## Problem to solve
In the records below, find the lines that include the string "with" and report how many there are, nothing else.

** Opening Exercise material block **

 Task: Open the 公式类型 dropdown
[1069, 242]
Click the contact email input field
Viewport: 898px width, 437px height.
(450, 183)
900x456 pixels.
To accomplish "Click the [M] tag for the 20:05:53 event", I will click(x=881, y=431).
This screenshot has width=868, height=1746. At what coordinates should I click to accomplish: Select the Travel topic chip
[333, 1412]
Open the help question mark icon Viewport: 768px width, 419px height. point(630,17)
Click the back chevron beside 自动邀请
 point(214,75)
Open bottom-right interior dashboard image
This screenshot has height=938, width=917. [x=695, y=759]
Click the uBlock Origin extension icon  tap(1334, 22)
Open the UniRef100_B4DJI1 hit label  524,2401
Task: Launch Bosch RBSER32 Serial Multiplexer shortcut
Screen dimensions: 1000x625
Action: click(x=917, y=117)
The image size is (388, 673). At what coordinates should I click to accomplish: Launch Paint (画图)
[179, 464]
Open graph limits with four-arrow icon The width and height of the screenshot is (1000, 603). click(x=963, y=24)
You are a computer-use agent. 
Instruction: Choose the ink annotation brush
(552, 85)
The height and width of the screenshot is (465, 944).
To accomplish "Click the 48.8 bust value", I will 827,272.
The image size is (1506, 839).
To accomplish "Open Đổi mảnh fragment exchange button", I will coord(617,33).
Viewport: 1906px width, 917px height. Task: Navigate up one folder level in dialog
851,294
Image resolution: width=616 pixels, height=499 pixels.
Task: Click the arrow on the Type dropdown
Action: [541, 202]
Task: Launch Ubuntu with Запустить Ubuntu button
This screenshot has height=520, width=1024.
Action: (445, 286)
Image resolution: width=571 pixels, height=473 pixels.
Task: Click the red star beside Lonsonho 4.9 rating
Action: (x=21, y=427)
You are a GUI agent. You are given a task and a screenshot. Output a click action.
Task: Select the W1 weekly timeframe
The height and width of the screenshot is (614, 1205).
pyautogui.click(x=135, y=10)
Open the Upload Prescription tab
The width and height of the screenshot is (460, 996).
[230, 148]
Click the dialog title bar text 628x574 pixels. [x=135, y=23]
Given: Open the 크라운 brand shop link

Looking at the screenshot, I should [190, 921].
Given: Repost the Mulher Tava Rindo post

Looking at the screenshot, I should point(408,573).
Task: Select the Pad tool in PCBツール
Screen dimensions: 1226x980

** Closing Exercise material block **

## Completed task
2